Entries for locating text and elements
· · · · · · ·

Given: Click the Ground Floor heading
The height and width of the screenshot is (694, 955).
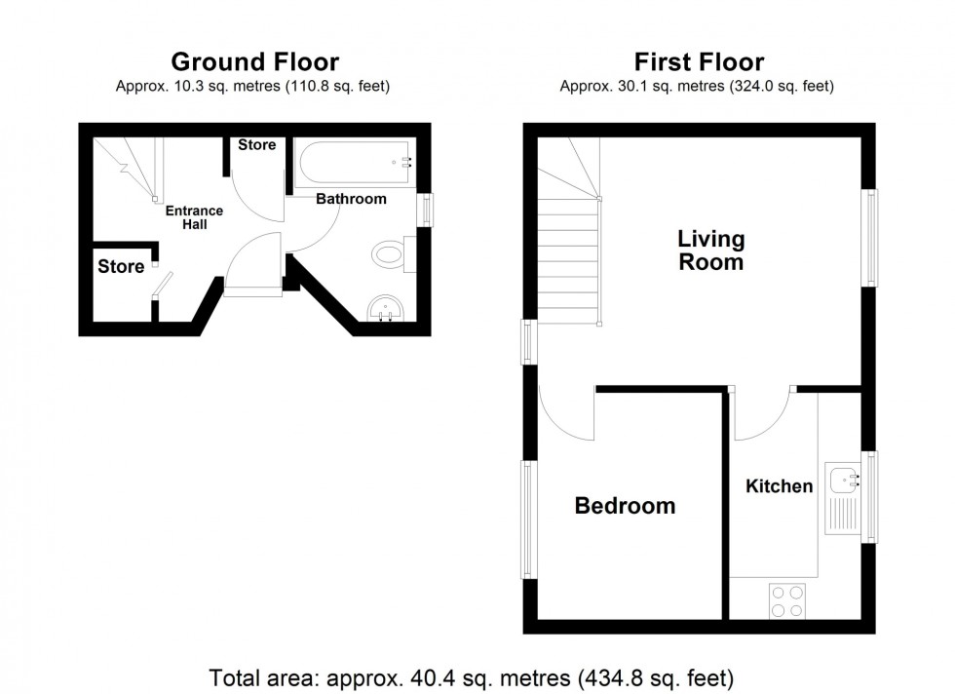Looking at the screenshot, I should click(x=254, y=62).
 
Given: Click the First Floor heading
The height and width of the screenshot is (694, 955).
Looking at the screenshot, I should click(x=699, y=62).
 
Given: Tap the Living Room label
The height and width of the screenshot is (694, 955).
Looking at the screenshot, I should click(x=711, y=251).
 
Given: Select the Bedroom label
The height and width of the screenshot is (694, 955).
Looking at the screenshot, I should click(x=625, y=506).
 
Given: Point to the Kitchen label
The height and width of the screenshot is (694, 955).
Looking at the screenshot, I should click(x=779, y=486).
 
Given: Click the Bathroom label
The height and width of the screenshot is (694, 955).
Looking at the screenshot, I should click(x=351, y=199).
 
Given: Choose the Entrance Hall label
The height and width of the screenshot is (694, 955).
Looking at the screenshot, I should click(x=193, y=217).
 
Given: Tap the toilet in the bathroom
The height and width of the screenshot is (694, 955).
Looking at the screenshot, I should click(x=389, y=255).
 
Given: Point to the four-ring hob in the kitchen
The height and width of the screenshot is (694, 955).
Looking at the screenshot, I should click(x=788, y=599).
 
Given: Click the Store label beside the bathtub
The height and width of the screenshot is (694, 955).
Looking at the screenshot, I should click(x=257, y=145).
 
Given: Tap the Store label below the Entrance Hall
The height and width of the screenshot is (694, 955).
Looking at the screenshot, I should click(x=121, y=266).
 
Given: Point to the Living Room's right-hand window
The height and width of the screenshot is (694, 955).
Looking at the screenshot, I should click(x=869, y=238).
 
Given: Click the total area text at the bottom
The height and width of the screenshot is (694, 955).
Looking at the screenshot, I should click(x=472, y=675).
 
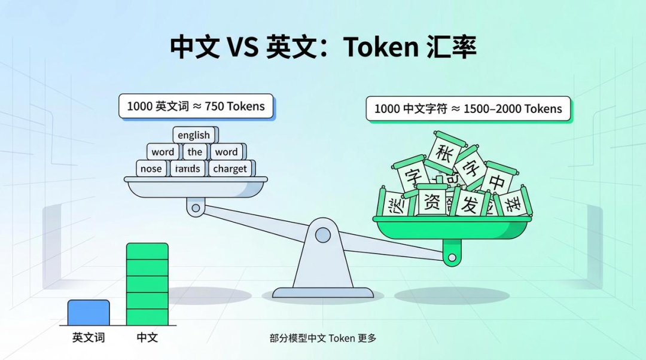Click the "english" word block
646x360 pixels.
click(x=194, y=135)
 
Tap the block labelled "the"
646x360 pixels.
click(x=194, y=152)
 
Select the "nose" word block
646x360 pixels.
click(x=151, y=169)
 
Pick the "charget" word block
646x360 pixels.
click(x=230, y=169)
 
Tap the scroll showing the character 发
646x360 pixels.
click(x=470, y=203)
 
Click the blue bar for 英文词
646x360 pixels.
click(x=89, y=312)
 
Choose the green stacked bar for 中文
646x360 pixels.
click(x=147, y=284)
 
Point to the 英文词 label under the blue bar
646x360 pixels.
click(x=89, y=337)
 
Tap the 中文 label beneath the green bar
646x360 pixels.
click(x=147, y=337)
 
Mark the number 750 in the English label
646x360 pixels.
click(x=214, y=106)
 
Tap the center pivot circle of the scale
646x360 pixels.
click(x=323, y=234)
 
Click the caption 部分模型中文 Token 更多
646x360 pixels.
click(x=323, y=338)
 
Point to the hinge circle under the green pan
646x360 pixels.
click(x=452, y=258)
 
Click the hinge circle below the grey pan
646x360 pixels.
click(x=195, y=209)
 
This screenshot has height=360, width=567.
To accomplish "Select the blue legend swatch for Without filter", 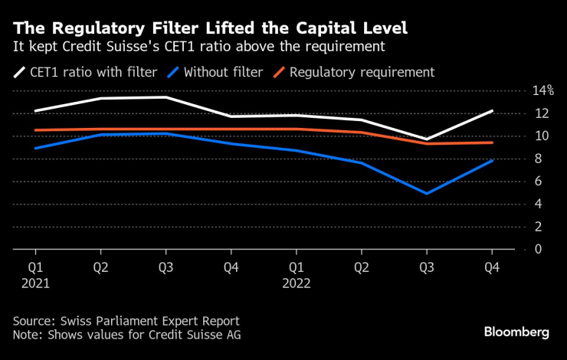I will (x=176, y=73).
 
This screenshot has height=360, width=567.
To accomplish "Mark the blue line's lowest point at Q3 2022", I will (x=426, y=193).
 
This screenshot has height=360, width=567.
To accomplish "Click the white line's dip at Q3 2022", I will (x=426, y=139).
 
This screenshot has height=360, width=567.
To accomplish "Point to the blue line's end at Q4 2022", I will (x=491, y=160).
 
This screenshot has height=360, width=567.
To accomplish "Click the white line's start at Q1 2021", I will (x=35, y=110).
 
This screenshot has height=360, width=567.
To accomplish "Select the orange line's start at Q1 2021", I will (x=35, y=130).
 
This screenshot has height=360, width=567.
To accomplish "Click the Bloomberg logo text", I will (x=516, y=332).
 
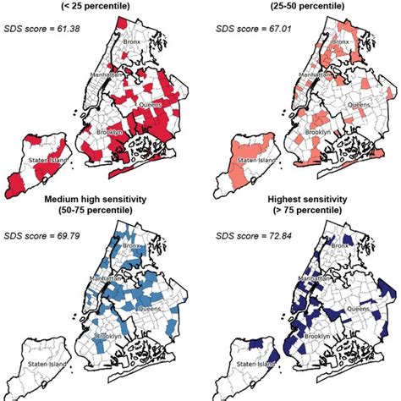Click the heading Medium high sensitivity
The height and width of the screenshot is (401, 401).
coord(100,199)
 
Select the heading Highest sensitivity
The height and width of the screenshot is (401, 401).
coord(300,199)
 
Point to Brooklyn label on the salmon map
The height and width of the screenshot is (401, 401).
coord(316,133)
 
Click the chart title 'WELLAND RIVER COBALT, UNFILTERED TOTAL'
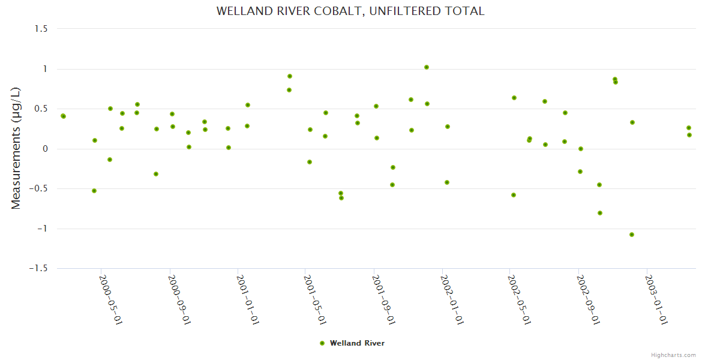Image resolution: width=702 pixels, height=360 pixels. pyautogui.click(x=350, y=11)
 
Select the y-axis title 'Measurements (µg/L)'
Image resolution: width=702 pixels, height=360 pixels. pyautogui.click(x=16, y=148)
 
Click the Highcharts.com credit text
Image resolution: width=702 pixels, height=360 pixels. pyautogui.click(x=673, y=355)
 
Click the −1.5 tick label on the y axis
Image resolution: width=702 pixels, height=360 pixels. pyautogui.click(x=40, y=269)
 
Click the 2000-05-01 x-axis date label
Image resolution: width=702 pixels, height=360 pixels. pyautogui.click(x=110, y=300)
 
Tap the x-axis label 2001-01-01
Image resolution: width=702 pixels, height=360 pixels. pyautogui.click(x=247, y=300)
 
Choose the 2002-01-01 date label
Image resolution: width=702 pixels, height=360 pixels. pyautogui.click(x=451, y=300)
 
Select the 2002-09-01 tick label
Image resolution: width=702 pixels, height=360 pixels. pyautogui.click(x=587, y=300)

· · · · · · ·

*WRITTEN PROBLEM*: Reproduce the entries above, requests included, from the line containing "Select the y-axis title 'Measurements (µg/L)'" through the line containing "pixels. pyautogui.click(x=40, y=269)", both of those lines included. In the answers, add 65 to every x and y coordinate.

*SOLVED PROBLEM*:
Select the y-axis title 'Measurements (µg/L)'
Image resolution: width=702 pixels, height=360 pixels. pyautogui.click(x=81, y=213)
 
Click the Highcharts.com credit text
Image resolution: width=702 pixels, height=360 pixels. pyautogui.click(x=738, y=420)
 
Click the −1.5 tick label on the y axis
Image resolution: width=702 pixels, height=360 pixels. pyautogui.click(x=105, y=334)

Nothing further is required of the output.